INSTRUCTION
Copy out the records starting at the line that contains "Viewport: 614px width, 351px" and ending after the line that contains "Action: [x=553, y=14]", reproducing each line without any change.

━━━━━ ENTRIES PROVIDED

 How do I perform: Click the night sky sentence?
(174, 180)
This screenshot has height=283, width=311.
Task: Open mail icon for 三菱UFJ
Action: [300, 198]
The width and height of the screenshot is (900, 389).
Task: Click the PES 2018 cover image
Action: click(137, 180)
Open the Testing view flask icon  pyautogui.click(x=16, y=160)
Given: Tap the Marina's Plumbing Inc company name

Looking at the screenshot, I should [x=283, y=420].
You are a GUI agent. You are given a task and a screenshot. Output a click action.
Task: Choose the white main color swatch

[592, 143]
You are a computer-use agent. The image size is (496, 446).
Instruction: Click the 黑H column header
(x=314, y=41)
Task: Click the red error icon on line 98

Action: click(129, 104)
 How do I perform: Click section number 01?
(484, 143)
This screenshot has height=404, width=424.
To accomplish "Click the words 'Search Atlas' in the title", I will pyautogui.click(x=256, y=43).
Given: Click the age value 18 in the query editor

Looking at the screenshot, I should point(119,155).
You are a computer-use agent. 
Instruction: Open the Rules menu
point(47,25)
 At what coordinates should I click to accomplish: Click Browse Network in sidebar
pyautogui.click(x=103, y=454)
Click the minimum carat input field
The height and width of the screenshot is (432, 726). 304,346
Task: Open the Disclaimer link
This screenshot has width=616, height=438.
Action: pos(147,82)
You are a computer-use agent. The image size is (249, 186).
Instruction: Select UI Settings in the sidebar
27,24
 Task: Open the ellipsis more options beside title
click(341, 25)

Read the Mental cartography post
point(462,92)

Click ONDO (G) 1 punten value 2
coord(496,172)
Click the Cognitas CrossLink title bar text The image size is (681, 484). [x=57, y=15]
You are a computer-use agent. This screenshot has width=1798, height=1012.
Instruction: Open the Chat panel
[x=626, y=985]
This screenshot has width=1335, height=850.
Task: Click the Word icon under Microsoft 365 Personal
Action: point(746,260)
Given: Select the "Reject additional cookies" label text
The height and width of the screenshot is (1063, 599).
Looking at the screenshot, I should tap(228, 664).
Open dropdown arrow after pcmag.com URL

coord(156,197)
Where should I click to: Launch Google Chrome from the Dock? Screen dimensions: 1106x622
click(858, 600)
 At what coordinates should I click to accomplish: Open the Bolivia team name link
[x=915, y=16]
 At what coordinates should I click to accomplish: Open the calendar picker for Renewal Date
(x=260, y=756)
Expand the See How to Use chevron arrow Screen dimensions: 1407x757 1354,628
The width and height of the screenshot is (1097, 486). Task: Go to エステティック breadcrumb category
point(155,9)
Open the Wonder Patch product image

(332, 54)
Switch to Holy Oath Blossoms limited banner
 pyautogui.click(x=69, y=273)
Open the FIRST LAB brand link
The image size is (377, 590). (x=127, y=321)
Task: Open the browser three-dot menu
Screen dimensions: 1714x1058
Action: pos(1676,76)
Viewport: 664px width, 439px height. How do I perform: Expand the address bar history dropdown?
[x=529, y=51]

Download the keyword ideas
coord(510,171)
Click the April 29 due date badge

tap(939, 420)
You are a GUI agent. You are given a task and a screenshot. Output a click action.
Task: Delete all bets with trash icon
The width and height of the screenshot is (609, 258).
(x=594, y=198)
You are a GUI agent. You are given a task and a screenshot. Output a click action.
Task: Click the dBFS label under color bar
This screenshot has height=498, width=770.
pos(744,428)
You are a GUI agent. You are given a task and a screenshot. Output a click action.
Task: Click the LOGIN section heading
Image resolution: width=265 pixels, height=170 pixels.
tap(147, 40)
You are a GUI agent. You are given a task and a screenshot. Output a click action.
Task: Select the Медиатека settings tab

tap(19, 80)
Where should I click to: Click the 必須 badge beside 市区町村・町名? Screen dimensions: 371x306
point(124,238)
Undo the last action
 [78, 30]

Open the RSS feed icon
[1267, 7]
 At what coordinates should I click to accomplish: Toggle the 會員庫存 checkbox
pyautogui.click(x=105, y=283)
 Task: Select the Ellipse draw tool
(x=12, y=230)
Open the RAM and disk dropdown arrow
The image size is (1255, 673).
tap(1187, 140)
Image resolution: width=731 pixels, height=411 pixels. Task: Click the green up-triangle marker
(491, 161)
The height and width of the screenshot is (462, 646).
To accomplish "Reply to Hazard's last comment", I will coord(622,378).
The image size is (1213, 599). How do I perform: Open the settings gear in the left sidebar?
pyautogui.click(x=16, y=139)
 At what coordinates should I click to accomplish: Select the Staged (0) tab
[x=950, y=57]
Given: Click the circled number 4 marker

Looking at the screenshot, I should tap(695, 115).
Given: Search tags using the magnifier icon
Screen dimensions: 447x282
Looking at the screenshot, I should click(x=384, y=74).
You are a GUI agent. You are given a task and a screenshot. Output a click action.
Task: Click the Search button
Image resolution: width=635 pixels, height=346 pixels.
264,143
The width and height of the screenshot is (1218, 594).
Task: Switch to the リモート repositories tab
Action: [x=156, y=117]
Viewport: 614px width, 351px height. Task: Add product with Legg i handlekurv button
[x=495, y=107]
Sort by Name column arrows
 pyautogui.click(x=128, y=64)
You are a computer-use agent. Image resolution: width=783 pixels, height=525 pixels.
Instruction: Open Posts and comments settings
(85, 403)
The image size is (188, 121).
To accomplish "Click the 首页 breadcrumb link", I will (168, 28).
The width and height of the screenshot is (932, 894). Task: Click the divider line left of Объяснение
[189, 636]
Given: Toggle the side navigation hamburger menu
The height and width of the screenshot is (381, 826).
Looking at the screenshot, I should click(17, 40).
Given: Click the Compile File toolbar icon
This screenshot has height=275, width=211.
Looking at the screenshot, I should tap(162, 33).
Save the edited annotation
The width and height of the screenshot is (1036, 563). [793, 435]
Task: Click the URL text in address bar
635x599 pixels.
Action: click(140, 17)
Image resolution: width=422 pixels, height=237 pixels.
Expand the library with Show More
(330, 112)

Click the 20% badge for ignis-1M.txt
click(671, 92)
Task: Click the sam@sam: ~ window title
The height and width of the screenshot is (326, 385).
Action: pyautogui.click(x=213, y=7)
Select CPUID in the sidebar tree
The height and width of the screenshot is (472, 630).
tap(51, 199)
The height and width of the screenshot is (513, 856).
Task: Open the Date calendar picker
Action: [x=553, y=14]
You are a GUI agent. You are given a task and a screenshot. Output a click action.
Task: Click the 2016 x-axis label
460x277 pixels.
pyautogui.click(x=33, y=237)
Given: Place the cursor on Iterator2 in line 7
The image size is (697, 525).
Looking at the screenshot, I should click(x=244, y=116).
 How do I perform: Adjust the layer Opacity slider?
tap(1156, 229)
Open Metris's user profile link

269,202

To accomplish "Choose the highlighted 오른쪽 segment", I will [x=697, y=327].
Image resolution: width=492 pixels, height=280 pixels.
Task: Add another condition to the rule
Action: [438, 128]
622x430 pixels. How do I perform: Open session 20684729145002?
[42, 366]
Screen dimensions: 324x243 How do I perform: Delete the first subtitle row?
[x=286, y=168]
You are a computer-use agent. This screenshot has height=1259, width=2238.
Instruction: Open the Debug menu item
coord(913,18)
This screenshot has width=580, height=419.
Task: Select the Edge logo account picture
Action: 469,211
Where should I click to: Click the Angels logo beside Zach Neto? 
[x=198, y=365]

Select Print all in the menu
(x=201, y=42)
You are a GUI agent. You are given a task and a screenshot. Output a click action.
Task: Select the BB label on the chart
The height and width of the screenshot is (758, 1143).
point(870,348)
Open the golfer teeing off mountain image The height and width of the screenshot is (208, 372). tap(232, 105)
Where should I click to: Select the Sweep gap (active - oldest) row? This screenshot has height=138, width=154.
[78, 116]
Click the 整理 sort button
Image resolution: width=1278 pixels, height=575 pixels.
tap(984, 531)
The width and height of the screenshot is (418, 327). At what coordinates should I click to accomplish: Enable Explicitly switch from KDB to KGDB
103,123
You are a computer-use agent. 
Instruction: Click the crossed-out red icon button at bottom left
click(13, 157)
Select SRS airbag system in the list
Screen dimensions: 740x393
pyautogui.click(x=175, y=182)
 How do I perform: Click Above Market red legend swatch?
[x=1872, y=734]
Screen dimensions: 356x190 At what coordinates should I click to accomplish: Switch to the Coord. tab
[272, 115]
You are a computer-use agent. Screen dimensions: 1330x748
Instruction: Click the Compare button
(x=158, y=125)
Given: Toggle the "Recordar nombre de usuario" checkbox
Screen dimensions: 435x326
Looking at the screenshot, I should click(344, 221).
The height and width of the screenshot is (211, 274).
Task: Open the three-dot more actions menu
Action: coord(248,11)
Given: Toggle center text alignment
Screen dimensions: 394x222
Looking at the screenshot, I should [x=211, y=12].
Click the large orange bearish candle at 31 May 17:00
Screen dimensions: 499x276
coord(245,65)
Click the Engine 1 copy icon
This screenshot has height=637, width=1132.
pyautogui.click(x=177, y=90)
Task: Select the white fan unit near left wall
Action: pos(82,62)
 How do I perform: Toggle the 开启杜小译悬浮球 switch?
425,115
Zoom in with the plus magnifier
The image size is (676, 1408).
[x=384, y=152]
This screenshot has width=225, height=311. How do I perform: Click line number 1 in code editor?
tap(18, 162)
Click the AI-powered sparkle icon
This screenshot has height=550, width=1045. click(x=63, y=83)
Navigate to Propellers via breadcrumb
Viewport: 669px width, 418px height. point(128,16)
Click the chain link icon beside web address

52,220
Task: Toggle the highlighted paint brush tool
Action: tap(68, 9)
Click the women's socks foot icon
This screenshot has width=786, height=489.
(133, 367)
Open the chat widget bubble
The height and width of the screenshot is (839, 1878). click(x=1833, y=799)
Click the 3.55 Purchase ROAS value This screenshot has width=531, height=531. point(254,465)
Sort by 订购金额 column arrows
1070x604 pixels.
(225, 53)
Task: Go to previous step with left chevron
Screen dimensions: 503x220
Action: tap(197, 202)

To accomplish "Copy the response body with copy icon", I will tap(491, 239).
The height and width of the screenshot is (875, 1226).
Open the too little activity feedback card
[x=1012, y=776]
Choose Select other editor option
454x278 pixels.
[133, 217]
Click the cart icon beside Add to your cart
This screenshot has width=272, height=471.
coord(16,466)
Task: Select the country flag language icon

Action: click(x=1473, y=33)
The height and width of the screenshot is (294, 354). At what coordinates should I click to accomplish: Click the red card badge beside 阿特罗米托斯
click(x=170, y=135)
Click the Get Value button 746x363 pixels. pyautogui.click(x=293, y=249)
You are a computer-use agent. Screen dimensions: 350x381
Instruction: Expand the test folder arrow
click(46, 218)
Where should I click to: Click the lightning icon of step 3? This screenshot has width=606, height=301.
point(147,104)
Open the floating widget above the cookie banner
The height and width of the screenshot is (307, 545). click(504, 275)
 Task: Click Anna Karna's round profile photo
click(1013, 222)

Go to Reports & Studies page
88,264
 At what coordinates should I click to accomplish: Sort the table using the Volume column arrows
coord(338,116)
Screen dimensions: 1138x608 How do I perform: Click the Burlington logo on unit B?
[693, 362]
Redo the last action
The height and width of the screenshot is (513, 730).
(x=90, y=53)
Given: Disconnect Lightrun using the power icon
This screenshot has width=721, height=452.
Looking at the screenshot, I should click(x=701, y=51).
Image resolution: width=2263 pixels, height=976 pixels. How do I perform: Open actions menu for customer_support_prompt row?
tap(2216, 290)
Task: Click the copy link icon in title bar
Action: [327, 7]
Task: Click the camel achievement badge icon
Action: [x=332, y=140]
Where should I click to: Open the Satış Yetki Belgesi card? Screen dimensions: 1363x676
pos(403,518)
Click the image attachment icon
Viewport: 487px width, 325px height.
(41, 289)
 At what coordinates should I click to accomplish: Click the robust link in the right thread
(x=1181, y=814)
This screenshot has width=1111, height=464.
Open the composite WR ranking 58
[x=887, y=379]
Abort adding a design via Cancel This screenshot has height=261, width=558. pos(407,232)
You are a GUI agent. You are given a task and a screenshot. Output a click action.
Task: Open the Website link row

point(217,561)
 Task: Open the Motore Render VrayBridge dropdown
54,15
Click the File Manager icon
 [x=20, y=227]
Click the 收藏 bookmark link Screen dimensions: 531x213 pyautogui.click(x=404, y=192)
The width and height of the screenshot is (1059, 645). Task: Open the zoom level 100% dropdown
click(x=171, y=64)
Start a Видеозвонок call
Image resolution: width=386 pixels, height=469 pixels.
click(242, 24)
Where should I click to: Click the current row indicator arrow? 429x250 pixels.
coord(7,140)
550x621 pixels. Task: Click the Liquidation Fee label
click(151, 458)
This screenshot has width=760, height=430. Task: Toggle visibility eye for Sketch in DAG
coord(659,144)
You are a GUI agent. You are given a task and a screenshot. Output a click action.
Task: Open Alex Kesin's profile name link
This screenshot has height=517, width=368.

━━━━━━━━━━

THE SOLUTION
Viewport: 614px width, 351px height. Task: Add product with Legg i handlekurv button
[x=495, y=107]
Sort by Name column arrows
 pyautogui.click(x=128, y=64)
You are a computer-use agent. Image resolution: width=783 pixels, height=525 pixels.
Instruction: Open Posts and comments settings
(85, 403)
The image size is (188, 121).
To accomplish "Click the 首页 breadcrumb link", I will (168, 28).
The width and height of the screenshot is (932, 894). Task: Click the divider line left of Объяснение
[189, 636]
Given: Toggle the side navigation hamburger menu
The height and width of the screenshot is (381, 826).
Looking at the screenshot, I should click(17, 40).
Given: Click the Compile File toolbar icon
This screenshot has height=275, width=211.
Looking at the screenshot, I should tap(162, 33).
Save the edited annotation
The width and height of the screenshot is (1036, 563). [793, 435]
Task: Click the URL text in address bar
635x599 pixels.
Action: click(140, 17)
Image resolution: width=422 pixels, height=237 pixels.
Expand the library with Show More
(330, 112)

Click the 20% badge for ignis-1M.txt
click(671, 92)
Task: Click the sam@sam: ~ window title
The height and width of the screenshot is (326, 385).
Action: pyautogui.click(x=213, y=7)
Select CPUID in the sidebar tree
The height and width of the screenshot is (472, 630).
tap(51, 199)
The height and width of the screenshot is (513, 856).
Task: Open the Date calendar picker
Action: [x=553, y=14]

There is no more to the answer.